May 25, 2007

Kannankeril lands pediatric electrophysiology society award

Featured Image

Prince Kannankeril, M.D.

Kannankeril lands pediatric electrophysiology society award

Prince Kannankeril, M.D., assistant professor of Pediatrics in the Division of Pediatric Cardiology, has received the inaugural Will Webster Prize in Pediatric Electrophysiology from the Pediatric and Congenital Electrophysiology Society (PACES).

The prize was presented recently at the spring meeting of PACES during the Heart Rhythm Society meeting in Denver. The Will Webster Prize recognizes an outstanding, original academic work in the field of pediatric electrophysiology.

Prince was honored as the lead author of “Mice with the R176Q Cardiac Ryanodine Receptor Mutation Exhibit Catecholamine-Induced Ventricular Tachycardia and Cardiomyopathy,” which was published in a 2006 issue of the Proceedings of the National Academy of Science.

“This award merely confirms what we already knew here at Vanderbilt, which is that Dr. Kannankeril is rapidly emerging as one of the most thoughtfully perceptive and productive young investigators within the entire Pediatric Electrophysiology community,” said Frank Fish, M.D., director of Pediatric Electrophysiology in the Division of Pediatric Cardiology. “His breadth of work runs the gamut from clinical electrophysiology to studies of inherited arrhythmia syndromes and in vivo intracardiac electrophysiologic evaluation of mice, exemplifying that the concept of the clinician-scientist remains a viable and attainable goal.”

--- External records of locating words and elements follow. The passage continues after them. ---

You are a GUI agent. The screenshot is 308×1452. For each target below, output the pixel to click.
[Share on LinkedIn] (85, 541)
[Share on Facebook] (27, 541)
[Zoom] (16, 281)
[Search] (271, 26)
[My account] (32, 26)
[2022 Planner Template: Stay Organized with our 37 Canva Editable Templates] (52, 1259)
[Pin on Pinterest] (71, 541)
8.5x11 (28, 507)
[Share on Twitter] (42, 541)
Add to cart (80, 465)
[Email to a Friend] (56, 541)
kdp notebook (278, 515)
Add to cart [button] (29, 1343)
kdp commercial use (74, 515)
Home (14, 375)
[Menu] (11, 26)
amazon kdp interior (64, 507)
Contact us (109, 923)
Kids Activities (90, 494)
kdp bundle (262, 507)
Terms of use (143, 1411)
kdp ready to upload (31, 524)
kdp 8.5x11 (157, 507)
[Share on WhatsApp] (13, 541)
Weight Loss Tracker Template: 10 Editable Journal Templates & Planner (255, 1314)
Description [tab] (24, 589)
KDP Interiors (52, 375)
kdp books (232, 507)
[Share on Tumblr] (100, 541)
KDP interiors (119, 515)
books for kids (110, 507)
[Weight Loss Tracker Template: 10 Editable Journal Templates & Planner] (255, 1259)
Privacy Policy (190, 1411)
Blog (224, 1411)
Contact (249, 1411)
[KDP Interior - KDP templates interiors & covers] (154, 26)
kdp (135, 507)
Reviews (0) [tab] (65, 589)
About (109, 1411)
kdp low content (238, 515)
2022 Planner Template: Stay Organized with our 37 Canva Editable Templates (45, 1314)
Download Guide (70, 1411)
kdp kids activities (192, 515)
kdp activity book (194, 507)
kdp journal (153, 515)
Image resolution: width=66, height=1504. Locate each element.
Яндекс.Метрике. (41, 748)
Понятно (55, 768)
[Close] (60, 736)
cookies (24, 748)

Kannankeril earned his medical degree from Jefferson Medical College in Philadelphia. He completed an internal medicine and pediatrics residency at University of Minnesota Hospital and Clinics in Minneapolis. He completed a fellowship in pediatric cardiology at Children's Memorial Hospital in Chicago and a fellowship in cardiac electrophysiology at VUMC. He later earned a Master's of Science in Clinical Investigation from Vanderbilt University.

Kannankeril joined the Vanderbilt faculty in 2002.

He has authored or co-authored 20 articles for scholarly journals; a dozen books, book chapters, editorials or invited review articles and more than 30 abstracts.

"I know Prince both as an academic electrophysiologist and as a researcher interested in basic science and how to connect basic science to clinical medicine,” said Dan Roden, M.D., director of the Oates Institute for Experimental Therapeutics and assistant vice chancellor for Personalized Medicine. “In both roles, he excels, and I am delighted that PACES concurs with this opinion.”